Selasa, 01 January 2019 13:11 UTC
Ilustrator: Cheppy Changgih
JATIMNET.COM, Jakarta - Hasil evaluasi Pusat Vulkanologi dan Mitigasi Bencana Geologi (PVMBG) menyebutkan terjadinya letusan Surtseyan dengan frekuensi sangat minim (2 jam sekali), dan catatan kegempaan yang menunjukkan penurunan.
Hal tersebut menunjukkan potensi untuk timbulnya tsunami dari aktivitas Gunung Anak Krakatau sangat kecil.
"Aktivitas letusan menurun sehingga resiko juga menurun, resiko letusan besar hampir tidak ada," kata Sekretaris Badan Geologi, Antonius Rardomopurbo (Purbo) dalam laman esdm.go.id, Senin 31 Desember 2018.
Purbo mengatakan status Gunung Anak Krakatau masih Siaga (Level III) dengan rekomendasi untuk tidak memasuki area dalam radius 5 km dari Kawah.

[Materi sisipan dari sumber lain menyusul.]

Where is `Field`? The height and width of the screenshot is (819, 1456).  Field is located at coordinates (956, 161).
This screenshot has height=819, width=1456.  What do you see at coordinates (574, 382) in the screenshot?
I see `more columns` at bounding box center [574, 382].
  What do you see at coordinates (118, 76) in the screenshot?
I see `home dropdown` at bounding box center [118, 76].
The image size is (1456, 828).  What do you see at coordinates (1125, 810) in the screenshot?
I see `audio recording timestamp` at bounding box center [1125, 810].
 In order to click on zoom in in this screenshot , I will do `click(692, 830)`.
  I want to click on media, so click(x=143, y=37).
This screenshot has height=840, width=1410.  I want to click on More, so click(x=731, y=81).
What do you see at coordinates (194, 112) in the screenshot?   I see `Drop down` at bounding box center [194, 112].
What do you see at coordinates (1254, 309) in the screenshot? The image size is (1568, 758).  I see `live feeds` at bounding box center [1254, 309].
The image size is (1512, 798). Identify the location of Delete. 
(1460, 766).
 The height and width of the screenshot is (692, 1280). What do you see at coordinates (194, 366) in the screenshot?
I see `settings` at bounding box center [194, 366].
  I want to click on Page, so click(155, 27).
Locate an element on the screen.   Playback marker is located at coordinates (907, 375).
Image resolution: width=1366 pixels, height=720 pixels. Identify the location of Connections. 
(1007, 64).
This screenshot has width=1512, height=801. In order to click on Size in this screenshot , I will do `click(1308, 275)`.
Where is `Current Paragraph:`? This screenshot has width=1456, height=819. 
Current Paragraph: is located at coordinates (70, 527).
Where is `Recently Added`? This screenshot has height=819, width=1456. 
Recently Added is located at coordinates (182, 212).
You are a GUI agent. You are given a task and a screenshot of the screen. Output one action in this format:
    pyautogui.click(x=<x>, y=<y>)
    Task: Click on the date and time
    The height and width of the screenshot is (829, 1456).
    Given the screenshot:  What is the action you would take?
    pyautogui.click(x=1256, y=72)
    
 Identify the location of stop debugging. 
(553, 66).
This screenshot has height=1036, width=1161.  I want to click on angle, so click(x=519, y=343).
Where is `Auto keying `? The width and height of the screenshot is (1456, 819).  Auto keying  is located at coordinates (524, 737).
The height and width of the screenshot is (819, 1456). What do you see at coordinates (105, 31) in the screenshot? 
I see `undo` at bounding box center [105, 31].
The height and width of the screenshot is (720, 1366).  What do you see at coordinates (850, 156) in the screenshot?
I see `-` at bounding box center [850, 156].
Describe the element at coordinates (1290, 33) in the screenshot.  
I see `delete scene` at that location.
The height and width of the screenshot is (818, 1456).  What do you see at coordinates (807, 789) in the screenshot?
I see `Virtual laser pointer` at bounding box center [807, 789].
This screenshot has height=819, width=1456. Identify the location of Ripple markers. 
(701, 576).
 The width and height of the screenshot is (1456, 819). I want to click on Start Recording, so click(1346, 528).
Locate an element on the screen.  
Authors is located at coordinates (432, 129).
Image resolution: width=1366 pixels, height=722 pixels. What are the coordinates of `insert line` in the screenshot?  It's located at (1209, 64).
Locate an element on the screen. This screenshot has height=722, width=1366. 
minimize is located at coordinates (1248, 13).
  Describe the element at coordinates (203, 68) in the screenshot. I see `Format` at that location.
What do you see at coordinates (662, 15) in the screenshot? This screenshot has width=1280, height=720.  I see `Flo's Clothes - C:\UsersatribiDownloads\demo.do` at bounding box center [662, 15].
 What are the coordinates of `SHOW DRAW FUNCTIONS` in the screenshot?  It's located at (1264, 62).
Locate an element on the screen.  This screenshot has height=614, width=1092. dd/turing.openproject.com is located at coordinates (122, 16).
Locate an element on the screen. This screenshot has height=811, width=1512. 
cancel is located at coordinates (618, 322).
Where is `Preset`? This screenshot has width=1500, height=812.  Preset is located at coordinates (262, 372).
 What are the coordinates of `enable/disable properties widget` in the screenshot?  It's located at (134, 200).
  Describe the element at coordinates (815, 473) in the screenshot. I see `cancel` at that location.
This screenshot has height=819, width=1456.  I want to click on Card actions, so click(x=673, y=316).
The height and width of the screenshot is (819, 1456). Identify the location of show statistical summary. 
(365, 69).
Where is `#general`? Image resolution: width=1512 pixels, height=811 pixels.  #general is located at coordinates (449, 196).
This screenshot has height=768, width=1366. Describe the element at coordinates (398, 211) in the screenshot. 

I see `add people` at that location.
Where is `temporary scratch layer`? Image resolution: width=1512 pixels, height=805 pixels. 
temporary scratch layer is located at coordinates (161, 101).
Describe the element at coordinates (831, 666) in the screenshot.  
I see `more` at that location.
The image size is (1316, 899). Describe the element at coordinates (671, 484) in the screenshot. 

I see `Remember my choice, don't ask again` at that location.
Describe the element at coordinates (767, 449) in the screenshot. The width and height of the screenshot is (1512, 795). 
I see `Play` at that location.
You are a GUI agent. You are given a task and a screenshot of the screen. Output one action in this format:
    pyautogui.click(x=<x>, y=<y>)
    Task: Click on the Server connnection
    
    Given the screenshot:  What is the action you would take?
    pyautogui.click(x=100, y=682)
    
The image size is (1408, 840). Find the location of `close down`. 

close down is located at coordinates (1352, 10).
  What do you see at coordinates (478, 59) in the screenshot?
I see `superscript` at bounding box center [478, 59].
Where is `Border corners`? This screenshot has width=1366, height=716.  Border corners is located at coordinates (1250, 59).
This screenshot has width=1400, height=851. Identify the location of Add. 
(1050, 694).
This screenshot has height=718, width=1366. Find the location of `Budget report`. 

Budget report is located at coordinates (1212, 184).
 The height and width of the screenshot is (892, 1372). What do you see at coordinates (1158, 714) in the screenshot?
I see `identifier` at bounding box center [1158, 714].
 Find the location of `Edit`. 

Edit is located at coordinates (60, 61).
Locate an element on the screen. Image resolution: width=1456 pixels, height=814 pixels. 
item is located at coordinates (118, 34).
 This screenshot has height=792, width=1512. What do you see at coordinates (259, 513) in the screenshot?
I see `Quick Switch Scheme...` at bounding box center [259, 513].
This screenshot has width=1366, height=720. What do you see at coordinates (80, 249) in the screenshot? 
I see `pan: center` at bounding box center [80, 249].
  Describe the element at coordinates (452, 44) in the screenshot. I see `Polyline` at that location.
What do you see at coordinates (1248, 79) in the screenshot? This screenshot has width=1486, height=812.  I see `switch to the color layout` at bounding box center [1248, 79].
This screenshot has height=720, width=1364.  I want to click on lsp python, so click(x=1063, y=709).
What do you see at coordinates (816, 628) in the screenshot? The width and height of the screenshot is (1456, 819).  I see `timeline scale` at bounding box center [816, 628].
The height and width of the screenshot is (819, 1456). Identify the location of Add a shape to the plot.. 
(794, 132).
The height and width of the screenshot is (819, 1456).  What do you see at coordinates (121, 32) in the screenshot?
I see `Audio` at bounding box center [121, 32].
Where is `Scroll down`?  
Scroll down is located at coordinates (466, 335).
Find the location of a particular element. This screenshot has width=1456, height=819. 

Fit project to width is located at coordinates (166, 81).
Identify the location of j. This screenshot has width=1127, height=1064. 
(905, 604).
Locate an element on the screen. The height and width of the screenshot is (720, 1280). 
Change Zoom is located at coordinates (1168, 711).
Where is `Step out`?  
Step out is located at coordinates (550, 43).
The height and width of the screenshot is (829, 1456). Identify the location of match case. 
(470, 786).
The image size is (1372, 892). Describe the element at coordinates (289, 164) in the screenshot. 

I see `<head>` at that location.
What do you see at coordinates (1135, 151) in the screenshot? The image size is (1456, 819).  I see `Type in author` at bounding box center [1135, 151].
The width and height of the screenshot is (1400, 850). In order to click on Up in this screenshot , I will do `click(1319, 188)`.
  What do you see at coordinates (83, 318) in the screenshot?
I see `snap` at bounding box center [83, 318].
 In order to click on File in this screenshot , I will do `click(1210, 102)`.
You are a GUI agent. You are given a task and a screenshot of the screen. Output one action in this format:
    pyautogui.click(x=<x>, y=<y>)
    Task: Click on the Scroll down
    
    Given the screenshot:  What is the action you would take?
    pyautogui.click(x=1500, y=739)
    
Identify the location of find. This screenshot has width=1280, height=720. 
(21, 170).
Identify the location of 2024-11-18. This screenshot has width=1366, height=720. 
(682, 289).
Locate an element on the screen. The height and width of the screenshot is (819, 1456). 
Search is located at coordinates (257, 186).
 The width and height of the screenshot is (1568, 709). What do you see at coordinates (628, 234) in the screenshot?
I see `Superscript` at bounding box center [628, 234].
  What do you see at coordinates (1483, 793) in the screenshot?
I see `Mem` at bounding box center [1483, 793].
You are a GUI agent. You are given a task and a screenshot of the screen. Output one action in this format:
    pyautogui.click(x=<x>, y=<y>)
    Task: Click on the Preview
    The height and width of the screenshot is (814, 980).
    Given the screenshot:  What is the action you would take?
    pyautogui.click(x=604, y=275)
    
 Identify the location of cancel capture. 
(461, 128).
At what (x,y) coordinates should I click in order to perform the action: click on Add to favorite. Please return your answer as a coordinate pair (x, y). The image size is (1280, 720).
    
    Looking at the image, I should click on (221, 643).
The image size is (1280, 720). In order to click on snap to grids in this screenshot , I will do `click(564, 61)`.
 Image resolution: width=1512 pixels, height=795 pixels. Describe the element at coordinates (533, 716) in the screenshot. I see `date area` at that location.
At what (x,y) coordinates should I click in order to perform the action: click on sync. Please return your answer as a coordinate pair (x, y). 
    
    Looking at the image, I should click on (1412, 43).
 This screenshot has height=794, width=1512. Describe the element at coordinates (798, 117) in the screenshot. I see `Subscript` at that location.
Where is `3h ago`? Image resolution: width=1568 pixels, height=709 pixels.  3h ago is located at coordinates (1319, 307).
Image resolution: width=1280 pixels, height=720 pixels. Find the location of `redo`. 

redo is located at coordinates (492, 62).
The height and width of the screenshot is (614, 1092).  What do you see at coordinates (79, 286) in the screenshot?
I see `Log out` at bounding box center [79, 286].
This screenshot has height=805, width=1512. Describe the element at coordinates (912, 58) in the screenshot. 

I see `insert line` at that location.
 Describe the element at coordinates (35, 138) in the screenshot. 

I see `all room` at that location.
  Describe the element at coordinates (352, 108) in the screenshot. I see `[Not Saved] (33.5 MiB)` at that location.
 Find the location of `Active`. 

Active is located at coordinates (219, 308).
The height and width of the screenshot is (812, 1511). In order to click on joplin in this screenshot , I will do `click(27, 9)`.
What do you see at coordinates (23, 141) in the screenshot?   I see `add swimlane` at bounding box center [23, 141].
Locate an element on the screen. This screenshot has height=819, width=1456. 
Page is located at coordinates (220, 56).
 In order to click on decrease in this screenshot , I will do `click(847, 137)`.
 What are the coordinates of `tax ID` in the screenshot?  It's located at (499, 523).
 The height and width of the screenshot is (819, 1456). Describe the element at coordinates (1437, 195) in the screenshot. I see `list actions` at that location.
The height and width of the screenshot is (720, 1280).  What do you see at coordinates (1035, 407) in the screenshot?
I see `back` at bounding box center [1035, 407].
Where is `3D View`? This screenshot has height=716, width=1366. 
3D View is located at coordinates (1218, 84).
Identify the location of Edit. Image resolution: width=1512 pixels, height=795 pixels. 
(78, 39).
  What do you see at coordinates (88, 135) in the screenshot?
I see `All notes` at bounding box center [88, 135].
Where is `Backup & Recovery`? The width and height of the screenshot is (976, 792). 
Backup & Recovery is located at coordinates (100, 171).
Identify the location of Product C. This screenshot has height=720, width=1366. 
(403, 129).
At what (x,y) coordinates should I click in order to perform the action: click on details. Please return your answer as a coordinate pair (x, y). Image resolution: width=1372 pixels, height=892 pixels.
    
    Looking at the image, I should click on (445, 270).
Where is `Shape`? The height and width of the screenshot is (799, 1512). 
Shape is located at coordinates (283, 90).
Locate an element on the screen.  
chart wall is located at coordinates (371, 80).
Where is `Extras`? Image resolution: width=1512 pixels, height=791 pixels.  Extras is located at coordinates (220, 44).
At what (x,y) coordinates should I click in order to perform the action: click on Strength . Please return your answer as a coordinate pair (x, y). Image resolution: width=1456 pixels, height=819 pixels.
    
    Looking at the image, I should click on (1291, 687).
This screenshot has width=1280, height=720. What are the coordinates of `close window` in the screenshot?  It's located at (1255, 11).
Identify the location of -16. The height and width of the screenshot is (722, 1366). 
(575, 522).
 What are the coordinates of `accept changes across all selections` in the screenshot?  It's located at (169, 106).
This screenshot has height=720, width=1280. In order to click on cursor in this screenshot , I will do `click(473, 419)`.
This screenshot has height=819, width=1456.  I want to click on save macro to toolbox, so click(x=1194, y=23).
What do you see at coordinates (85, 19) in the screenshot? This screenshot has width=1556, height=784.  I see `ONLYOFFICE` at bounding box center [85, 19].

"Masuk mendekat ke Komplek Krakatau tidak direkomendasikan," katanya.
BACA JUGA: Erupsi Gunung Anak Krakatau Berhenti Total
Menurut Purbo, meskipun ancaman tsunami dari proses longsor sangat kecil, direkomendasikan kepada BMKG dan BNPB untuk memasang instalasi peringatan dini mitigasi bencana di Pulau Rakata.
"Pilihan Pulau Rakata ini didasarkan pertimbangan dari sebaran struktur geologi yang ada di Selat Sunda," ujarnya.
Aktivitas erupsi dengan laju besar pada tanggal 26-27 Desember 2018 telah menyebabkan puncak Gunung Anak Krakatau yang terbangun sejak 1950 telah hilang.
BACA JUGA: Ahli: 100 Gunung Di Dunia Di Ujung Letusan Masif
Sebagian ikut terletuskan dan sebagian dilongsorkan. Puncak aktivitas letusan sudah terjadi mulai tanggal 26 Desember dan selesai 27 Desember pukul 23.00 WIB
Saat ini bagian Gunung Anak Krakatau yang tersisa mempunyai ketinggian 110 meter di atas permukaan laut (semula 338 meter dpl). Karena kawah berada di bawah permukaan air laut, saat ini letusan bertipe Surtseyan.
Posisi kawah yang berada di permukaan atau sedikit di bawah permukaan air laut menjadikan tipe letusan berubah dari Strombolian ke Surtseyan.
Letusan jenis ini tidak akan menimbulkan tsunami karena terjadi di permukaan air dan material cenderung terlempar ke udara secara total.